Merci pour l'info et bienvenu sur MacG


----------



## tatouille (17 Août 2005)

meGuy a dit:
			
		

> Apres essais je confirme que les cartes wifi pcmcia a base de chipset prism (intersil dans mon cas) sont effectivement reconnues et marchent sous linux/PPC(Ubuntu linux pour moi), dans mon cas avec les drivers linux-wlan-ng.
> J'ai aussi entendu dire que les cartes Cisco Aironet 35x sont tres bien supportees elles aussi.
> En esperant en avoir aide certains..



sous birdy et fedora et donc yellowdog


----------



## tatouille (17 Août 2005)

sebf_98 a dit:
			
		

> Salut,
> 
> je viens d'installer un dual boot Mac OS X 10.4 et DebianLinux Sarge 3.1.
> J'ai quelques problemes avec la Debian:
> ...


as tu installé 
linux-wlan-ng
et mis dans dans tes init.d at boot

tu utilises quoi comme desktop ?

alsactl donne quoi ?


----------



## sebf_98 (18 Août 2005)

- Pour la carte airport extreme, apres investigation cela semble un probleme connu:
les chipsets WIFI Broadcom BCM4301 ou BCM4306 ne sont pas encore supportés par Linux (apparemment Broadcom serait peu enclin a filer les docs de leurs chipsets au point qu'il existe meme une petition sur le web pour leur demander de fournir un driver linux, 
http://www.petitiononline.com/BCM4301/petition.html).

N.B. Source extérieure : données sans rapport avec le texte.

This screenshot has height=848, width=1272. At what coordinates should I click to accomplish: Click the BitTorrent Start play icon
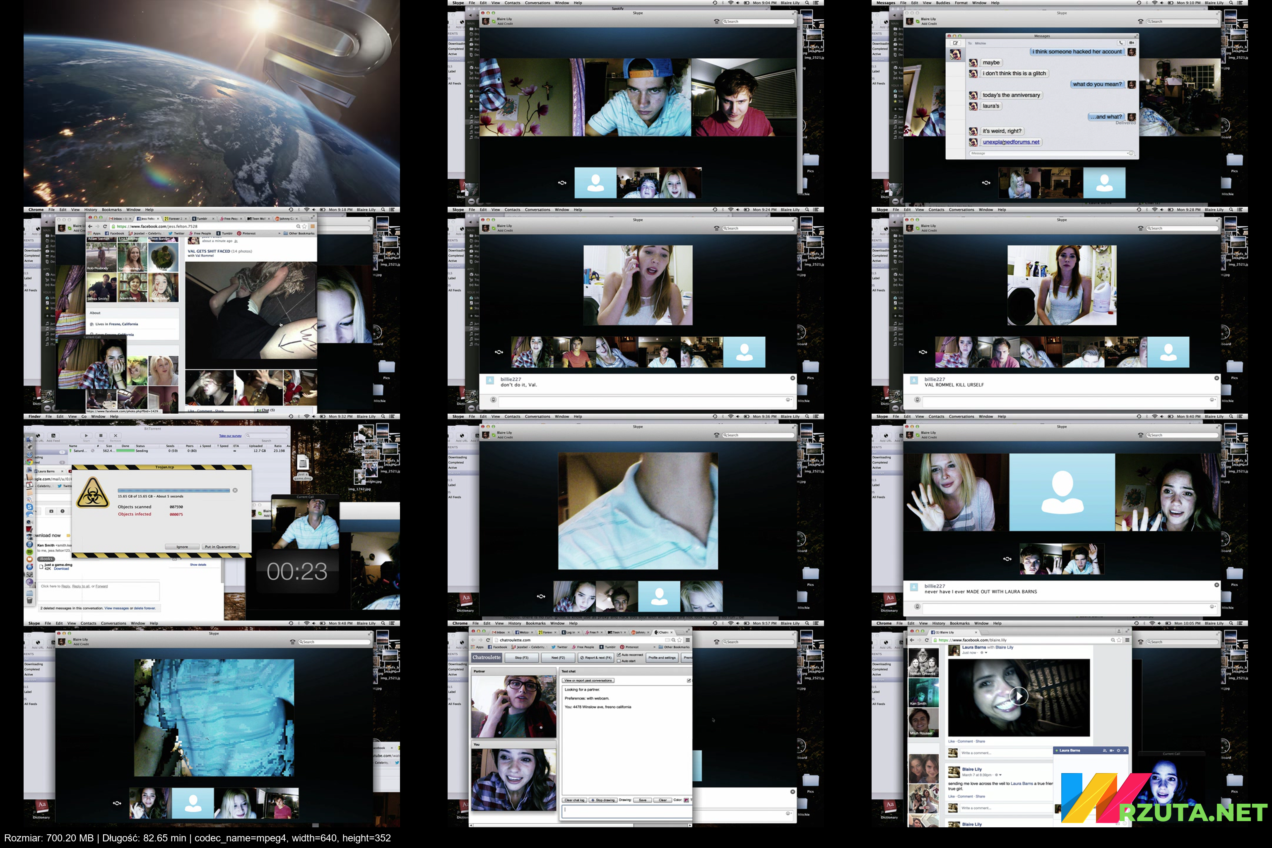[86, 435]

- Pour le support du touchpad, il existe un driver (http://www.popies.net/atp/) qu'il faut que j'essaie.

- pour le son, cela serait corrigé avec un noyau 2.6.12 (je suis en 2.6.8)


----------



## tatouille (19 Août 2005)

sebf_98 a dit:
			
		

> - Pour la carte airport extreme, apres investigation cela semble un probleme connu:
> les chipsets WIFI Broadcom BCM4301 ou BCM4306 ne sont pas encore supportés par Linux (apparemment Broadcom serait peu enclin a filer les docs de leurs chipsets au point qu'il existe meme une petition sur le web pour leur demander de fournir un driver linux,
> http://www.petitiononline.com/BCM4301/petition.html).
> 
> ...



oui c'est assez vieux

va faire un tour ici

[font=Arial,Helvetica]_http://lwn.net/Articles/35714/_[/font]


----------



## GabLab (16 Septembre 2005)

Pour ce qui est du wifi je te suggère une carte PCMCIA dont le driver (module) fait parti du noyau et dont le code est toujours maintenu et mise à jour. Aussi madwifi est porté sur l'architecture Power ce qui rend possible l'utilisation de cartes à base de chipset Atheros comme ma Netgear 511T, etc.

Sur PPC, pour un desktop, ibook ou powerbook, je me permets de fortement vous suggérer Ubuntu Linux, qui, à mon humble avis, est la distribution Linux la plus facile à installer, car il n'y a souvent aucun problème de détection du matériel, etc. Tout fontionne nickel sur mon Powerbook 17". Et surtout au delà de la facilité d'installation, son envirement gnome est super bien intégré, pour ne pas dire presque parfait pour moi.

Tous les avantages d'une Debian, beaucoup de packages disponibles, synaptic assure, une très bonne communauté, etc. mais sans tous les inconvéniants, cycle de développement trop long, compliqué à configurer, etc. 

Concernant Airport Extreme, il est possible de s'en servir sous linux mais la procédure à appliquer reste un hack peu commode impliquant l'utilisation de Mac On Linux (donc de faire tourner Mac OS X) -> http://forums.gentoo.org/viewtopic-t-365647.html

Personnellement je préfère utiliser ma carte PCMCIA.

A+


----------



## daffyb (8 Décembre 2005)

Une nouvelle de la plus haute importance !
les drivers airport Extrem pour linux :
http://bcm43xx.berlios.de/


----------